Area Editoriale
Background and aims
The long-term efficacy and safety of upadacitinib was evaluated in an open-label extension (OLE) of a phase 2, double-blind, randomized trial of patients with Crohn’s disease (CD).
Methods
Patients who completed the 52-week study (CELEST) received upadacitinib in the CELEST OLE as follows: those who had received immediate-release upadacitinib 3, 6, or 12 mg twice daily (BID) or 24 mg once daily (QD) received extended-release upadacitinib 15 mg QD and those who had received immediate-release upadacitinib 12 or 24 mg BID as rescue therapy received extended-release upadacitinib 30 mg QD. If any patient initiating immediate-release upadacitinib 15 mg QD in CELEST OLE lost response at or after week 4, the dose was escalated to immediate-release upadacitinib 30 mg QD (dose-escalated group).

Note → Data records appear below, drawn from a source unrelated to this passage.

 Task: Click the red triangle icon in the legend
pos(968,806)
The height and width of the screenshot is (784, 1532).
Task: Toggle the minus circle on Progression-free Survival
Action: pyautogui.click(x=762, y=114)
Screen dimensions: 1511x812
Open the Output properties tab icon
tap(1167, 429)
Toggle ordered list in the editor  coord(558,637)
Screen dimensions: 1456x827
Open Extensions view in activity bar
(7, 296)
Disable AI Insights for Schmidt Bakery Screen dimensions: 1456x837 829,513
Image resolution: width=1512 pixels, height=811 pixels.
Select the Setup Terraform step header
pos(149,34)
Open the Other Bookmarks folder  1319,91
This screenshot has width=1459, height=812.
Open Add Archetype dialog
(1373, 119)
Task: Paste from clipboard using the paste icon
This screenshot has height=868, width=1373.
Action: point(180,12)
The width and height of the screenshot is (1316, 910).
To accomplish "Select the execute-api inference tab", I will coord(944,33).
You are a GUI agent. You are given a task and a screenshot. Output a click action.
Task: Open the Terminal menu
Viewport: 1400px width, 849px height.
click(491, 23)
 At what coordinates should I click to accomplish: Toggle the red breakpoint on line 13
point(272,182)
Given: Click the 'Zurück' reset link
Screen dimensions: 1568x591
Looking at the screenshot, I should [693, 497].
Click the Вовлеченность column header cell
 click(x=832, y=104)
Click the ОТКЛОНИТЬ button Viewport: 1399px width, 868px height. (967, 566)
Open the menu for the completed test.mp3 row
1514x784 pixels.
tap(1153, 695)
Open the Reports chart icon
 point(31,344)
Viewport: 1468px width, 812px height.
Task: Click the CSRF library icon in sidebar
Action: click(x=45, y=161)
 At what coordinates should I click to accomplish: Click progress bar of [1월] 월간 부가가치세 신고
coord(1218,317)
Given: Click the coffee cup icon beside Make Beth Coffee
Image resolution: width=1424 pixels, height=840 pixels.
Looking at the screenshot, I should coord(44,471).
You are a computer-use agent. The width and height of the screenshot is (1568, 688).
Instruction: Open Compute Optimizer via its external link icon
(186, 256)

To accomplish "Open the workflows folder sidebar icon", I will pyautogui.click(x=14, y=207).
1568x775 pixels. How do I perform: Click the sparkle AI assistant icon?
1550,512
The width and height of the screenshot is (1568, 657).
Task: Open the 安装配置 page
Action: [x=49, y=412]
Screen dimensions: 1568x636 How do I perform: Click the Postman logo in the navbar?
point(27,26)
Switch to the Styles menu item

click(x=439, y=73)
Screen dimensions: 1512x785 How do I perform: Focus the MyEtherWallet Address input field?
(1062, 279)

Clinical, endoscopic, inflammatory and quality-of-life measures were assessed.
Results
A total of 107 CELEST study completers entered CELEST OLE. The proportion of patients with clinical remission 2.8/1.0 was maintained between week 0 and month 30 in all groups (month 30: 15 mg, 61%; 30 mg, 54%; dose-escalation, 55%). Endoscopic response was maintained in all groups (month 24: 68%, 67%, and 40%, respectively). The rates of adverse events (AEs), serious AEs, AEs leading to discontinuation, infections, serious infections, herpes zoster, and creatine phosphokinase elevation were higher with upadacitinib 30 mg versus 15 mg.
Conclusion
Sustained long-term benefit at 30 months and further endoscopic improvements to month 24 were observed in patients with CD receiving upadacitinib. Safety over 30 months was consistent with the known safety profile of upadacitinib.